Excerpted data —
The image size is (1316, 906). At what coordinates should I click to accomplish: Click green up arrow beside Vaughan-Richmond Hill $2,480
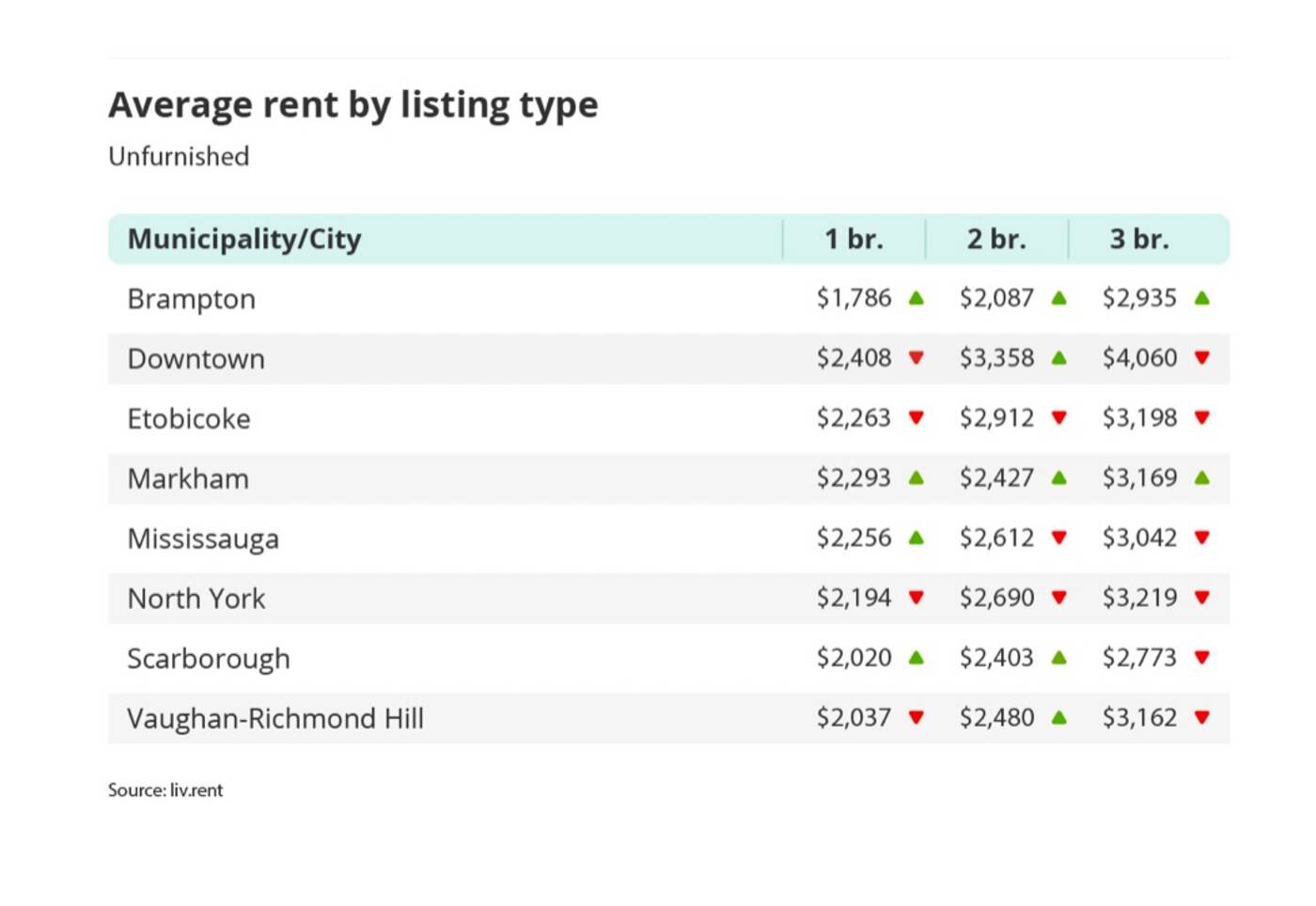coord(1059,718)
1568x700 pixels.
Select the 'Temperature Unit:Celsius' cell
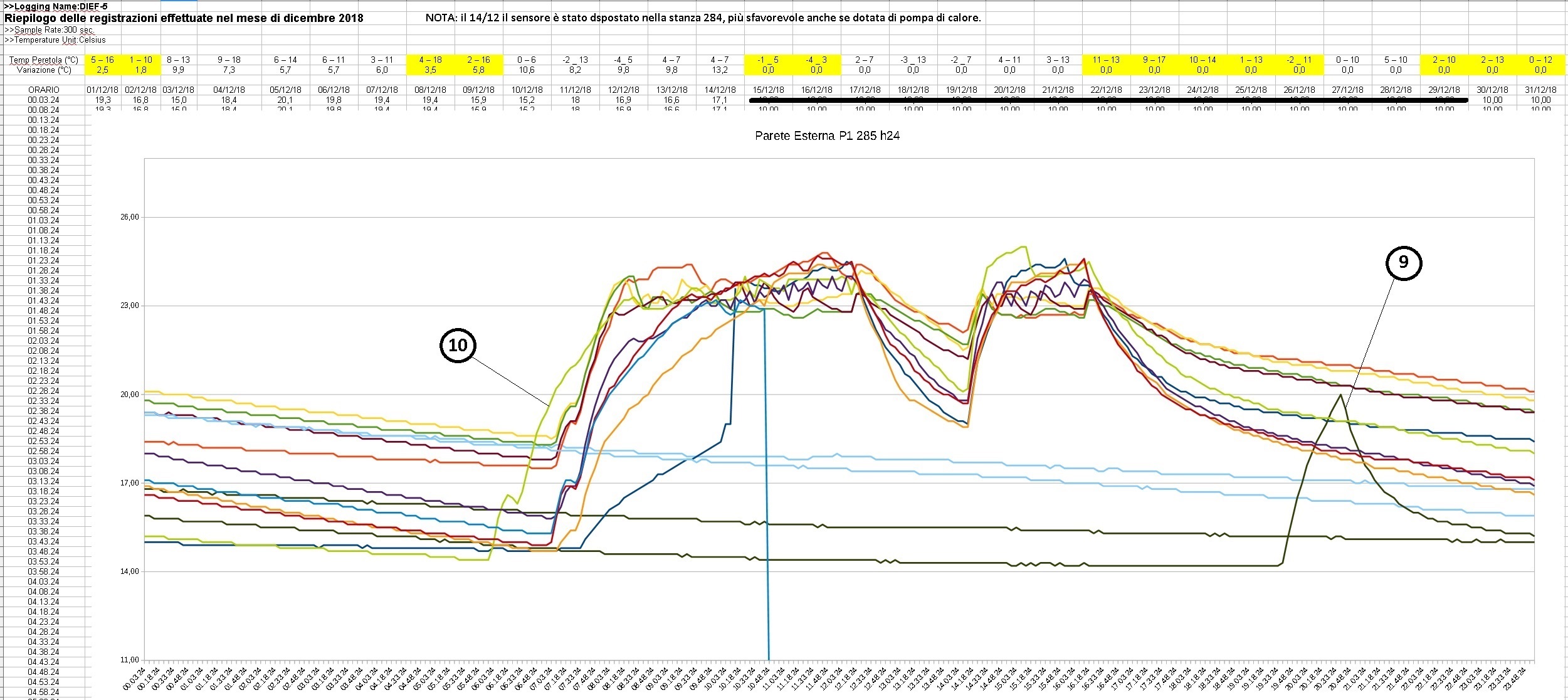[x=55, y=40]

Exercise — Lay out every line of the records above as a Markdown table with two columns, headed Row and Entry, giving each line its row number and skipping blank lines. Leave the pictures out.

Response for this exercise —
| Row | Entry |
|---|---|
| 1 | The image size is (1316, 906). At what coordinates should I click to accomplish: Click green up arrow beside Vaughan-Richmond Hill $2,480 |
| 2 | coord(1059,718) |
| 3 | 1568x700 pixels. |
| 4 | Select the 'Temperature Unit:Celsius' cell |
| 5 | [x=55, y=40] |